**STATED GOAL**
Starting at the line that contains "Given: Select Track DSP from the mode list" and ending after the line that contains "Select the side", reproduce those lines of the records with "World Coins" renamed to "Rare Coins" and everything else left as is.

**EXERCISE DATA**
+ + + + +

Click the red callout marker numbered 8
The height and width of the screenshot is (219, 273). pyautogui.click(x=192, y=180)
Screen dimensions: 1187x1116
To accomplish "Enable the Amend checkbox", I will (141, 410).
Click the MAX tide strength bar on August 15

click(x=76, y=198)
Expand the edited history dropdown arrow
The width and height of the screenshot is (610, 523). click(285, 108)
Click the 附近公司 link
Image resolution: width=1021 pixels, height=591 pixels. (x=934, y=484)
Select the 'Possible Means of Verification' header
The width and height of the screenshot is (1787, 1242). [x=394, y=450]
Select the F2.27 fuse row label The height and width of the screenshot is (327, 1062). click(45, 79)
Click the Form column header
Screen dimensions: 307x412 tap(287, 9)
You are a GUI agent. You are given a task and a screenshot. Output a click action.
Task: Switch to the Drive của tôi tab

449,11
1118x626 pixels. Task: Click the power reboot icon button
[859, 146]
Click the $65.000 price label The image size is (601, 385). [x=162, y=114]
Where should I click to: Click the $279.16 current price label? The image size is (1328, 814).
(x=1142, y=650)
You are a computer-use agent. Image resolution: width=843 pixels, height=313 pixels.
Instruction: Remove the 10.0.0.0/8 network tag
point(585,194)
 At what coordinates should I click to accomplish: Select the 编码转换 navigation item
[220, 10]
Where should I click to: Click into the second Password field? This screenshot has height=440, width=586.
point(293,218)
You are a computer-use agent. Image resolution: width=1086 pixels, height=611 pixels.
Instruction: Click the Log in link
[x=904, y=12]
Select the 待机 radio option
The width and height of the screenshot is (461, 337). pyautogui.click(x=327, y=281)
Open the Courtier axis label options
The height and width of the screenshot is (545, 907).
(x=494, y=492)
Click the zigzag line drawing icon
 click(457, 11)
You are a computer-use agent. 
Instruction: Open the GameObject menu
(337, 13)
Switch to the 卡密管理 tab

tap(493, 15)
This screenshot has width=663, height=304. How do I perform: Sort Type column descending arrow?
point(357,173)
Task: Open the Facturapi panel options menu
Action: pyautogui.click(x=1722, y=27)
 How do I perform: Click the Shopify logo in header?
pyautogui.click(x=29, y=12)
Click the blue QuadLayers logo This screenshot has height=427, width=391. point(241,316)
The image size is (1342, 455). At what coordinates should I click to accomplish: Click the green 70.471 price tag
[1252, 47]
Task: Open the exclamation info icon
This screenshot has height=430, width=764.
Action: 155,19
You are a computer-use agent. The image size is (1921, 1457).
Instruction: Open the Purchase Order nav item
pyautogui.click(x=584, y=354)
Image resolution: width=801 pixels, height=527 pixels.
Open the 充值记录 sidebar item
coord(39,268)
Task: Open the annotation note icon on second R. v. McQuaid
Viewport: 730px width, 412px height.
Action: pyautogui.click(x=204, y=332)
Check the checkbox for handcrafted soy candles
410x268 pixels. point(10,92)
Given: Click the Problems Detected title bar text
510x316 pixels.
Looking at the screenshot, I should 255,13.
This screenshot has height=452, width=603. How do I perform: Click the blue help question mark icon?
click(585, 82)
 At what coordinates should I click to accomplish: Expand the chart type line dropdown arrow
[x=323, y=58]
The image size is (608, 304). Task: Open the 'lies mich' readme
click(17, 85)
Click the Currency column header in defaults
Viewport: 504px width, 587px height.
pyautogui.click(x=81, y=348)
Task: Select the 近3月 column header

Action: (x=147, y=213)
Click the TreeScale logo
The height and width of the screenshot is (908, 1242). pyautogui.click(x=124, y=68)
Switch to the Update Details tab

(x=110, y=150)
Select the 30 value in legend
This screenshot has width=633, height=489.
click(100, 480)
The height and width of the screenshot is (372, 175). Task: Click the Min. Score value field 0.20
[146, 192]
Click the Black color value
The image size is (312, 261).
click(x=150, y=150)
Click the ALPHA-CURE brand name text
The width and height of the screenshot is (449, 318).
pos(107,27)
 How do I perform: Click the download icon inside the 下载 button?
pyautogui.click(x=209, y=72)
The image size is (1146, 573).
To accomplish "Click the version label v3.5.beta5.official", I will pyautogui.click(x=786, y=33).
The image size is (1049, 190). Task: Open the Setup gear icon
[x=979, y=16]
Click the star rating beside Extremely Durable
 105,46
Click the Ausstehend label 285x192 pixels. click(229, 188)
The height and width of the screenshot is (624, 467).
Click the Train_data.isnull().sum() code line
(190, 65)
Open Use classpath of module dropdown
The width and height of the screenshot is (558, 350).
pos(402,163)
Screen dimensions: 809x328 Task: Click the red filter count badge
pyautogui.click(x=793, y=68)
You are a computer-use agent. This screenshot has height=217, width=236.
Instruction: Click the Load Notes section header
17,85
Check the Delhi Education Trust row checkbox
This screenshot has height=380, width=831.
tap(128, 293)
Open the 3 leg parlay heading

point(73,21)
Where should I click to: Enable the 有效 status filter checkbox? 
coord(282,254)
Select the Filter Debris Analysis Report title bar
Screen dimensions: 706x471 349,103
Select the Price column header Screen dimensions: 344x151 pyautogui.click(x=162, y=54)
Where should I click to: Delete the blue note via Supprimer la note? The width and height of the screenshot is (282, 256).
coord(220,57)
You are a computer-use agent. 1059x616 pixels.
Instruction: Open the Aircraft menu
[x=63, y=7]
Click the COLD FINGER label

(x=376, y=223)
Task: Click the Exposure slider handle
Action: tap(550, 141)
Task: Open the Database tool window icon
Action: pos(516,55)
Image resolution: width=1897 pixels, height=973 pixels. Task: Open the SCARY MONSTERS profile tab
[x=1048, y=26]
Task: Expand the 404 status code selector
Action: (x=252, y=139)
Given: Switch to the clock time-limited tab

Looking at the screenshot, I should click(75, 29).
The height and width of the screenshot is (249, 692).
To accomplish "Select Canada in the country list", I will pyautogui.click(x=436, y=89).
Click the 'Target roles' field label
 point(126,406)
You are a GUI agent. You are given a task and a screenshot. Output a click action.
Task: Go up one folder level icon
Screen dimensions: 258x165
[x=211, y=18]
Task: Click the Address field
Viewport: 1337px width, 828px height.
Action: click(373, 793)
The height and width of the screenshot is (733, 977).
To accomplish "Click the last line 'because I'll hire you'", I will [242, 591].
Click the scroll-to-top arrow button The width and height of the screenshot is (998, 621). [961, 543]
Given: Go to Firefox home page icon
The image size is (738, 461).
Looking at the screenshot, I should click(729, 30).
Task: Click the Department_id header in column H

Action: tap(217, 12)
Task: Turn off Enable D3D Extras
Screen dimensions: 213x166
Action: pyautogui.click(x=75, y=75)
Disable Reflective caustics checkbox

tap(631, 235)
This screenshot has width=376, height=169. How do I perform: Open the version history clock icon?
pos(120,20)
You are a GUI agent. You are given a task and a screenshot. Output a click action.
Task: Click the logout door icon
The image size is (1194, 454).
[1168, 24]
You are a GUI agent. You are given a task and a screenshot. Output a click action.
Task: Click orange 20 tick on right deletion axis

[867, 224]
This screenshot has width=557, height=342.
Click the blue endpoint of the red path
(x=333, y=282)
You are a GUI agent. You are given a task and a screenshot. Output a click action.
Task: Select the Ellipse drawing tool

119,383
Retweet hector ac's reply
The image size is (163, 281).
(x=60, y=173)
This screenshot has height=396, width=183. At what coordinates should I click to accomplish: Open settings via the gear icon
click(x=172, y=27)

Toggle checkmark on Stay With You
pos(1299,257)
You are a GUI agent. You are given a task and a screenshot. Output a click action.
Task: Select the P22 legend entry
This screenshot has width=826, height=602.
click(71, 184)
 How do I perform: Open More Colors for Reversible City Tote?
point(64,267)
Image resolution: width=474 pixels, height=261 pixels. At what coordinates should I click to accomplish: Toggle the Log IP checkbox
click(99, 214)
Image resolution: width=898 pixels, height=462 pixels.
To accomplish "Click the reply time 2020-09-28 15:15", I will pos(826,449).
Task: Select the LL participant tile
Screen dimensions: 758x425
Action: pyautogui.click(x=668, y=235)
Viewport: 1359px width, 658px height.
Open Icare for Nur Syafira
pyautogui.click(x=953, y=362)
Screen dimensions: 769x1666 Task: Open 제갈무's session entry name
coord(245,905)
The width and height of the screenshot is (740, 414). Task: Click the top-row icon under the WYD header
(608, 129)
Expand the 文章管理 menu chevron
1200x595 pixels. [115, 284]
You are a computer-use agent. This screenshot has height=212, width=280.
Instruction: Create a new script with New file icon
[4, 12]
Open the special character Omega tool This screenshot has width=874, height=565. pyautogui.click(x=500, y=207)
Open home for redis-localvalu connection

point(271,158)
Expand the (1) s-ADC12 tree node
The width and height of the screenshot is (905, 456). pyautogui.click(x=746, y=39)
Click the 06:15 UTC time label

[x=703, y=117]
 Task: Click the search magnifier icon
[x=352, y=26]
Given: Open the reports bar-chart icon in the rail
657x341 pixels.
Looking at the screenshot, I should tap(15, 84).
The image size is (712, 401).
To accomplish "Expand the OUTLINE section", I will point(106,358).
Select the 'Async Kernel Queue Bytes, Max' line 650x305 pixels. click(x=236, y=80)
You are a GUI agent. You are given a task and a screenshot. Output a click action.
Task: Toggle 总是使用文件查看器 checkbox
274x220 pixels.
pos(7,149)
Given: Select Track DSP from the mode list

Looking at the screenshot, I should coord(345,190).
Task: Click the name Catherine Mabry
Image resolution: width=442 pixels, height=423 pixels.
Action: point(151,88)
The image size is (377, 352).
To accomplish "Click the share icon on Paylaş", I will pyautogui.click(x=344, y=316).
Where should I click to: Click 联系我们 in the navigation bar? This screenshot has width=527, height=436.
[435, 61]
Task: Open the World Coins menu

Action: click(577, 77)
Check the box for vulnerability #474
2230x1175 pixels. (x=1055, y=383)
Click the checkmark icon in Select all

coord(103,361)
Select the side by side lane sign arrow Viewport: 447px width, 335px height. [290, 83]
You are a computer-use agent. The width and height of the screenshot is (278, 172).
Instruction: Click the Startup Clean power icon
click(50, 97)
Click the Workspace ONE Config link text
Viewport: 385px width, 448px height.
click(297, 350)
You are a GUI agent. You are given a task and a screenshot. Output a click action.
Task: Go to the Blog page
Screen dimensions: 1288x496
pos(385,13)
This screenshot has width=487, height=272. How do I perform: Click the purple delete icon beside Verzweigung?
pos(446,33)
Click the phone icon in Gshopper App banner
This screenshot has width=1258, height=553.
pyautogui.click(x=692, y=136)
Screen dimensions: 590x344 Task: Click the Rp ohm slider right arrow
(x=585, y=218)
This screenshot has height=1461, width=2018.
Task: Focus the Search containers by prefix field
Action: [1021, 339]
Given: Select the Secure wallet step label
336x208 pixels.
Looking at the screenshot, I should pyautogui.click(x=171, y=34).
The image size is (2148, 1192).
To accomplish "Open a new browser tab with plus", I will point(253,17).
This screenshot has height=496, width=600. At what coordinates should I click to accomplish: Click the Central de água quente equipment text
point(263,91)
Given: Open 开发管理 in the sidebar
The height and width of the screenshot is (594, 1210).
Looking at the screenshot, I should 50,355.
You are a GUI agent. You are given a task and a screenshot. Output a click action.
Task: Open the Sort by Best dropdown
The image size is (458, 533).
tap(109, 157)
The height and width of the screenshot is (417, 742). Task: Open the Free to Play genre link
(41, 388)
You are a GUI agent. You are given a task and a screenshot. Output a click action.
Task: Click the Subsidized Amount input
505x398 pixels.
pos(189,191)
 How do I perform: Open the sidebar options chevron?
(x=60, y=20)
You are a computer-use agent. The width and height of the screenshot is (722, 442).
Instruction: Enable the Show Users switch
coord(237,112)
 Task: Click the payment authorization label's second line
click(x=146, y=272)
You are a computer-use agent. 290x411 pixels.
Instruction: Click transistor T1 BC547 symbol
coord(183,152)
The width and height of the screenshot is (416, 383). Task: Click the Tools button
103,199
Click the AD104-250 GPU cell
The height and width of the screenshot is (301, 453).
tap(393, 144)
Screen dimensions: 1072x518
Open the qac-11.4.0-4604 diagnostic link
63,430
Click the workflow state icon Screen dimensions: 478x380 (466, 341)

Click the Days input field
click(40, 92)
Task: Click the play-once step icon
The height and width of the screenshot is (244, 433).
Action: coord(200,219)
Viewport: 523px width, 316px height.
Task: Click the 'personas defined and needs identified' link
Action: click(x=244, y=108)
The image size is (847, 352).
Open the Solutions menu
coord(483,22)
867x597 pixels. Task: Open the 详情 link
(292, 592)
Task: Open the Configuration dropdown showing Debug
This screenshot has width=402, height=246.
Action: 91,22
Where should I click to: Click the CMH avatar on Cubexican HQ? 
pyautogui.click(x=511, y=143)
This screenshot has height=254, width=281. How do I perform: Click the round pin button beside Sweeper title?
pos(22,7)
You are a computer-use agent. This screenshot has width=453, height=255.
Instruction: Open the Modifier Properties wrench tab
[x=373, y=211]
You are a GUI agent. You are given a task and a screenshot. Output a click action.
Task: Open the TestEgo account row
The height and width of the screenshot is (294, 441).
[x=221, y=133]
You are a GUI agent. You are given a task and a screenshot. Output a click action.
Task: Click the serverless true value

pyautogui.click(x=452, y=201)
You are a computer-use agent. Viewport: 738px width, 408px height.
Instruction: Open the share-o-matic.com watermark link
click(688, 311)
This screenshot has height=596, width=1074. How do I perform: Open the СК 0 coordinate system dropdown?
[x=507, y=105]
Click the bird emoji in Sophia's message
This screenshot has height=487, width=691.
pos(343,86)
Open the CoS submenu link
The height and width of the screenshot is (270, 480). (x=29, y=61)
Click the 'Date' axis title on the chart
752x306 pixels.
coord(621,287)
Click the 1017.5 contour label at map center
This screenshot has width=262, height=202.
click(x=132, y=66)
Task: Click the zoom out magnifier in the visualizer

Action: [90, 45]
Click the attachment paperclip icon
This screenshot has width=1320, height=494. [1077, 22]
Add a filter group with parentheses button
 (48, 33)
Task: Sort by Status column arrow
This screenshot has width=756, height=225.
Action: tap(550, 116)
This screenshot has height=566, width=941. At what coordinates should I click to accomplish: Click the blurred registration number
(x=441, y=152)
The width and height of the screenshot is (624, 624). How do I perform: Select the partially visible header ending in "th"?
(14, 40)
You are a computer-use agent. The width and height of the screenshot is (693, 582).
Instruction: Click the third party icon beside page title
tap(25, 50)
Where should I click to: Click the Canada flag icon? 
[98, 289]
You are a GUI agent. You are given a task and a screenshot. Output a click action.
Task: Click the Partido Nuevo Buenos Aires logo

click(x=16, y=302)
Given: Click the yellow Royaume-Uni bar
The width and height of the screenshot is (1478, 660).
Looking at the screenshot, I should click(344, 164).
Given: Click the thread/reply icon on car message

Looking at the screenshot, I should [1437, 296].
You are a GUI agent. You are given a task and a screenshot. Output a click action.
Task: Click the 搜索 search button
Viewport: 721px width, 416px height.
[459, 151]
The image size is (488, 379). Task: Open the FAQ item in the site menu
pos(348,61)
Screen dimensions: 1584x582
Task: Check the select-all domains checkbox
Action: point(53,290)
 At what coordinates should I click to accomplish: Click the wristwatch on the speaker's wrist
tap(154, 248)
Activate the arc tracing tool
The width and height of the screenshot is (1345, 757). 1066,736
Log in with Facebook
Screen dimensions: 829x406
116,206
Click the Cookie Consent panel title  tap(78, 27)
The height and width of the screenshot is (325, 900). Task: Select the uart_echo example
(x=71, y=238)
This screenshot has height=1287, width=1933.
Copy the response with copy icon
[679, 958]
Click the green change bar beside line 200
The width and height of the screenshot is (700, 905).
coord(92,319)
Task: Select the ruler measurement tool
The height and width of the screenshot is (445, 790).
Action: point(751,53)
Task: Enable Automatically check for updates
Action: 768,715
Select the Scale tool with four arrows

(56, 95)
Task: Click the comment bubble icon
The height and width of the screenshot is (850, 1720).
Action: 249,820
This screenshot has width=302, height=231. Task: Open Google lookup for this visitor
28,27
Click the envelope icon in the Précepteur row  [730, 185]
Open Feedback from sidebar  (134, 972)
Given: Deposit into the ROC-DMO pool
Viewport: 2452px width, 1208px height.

+ + + + +

**EXERCISE RESPONSE**
Given: Select Track DSP from the mode list

Looking at the screenshot, I should coord(345,190).
Task: Click the name Catherine Mabry
Image resolution: width=442 pixels, height=423 pixels.
Action: point(151,88)
The image size is (377, 352).
To accomplish "Click the share icon on Paylaş", I will pyautogui.click(x=344, y=316).
Where should I click to: Click 联系我们 in the navigation bar? This screenshot has width=527, height=436.
[435, 61]
Task: Open the Rare Coins menu

Action: click(577, 77)
Check the box for vulnerability #474
2230x1175 pixels. (x=1055, y=383)
Click the checkmark icon in Select all

coord(103,361)
Select the side by side lane sign arrow Viewport: 447px width, 335px height. [290, 83]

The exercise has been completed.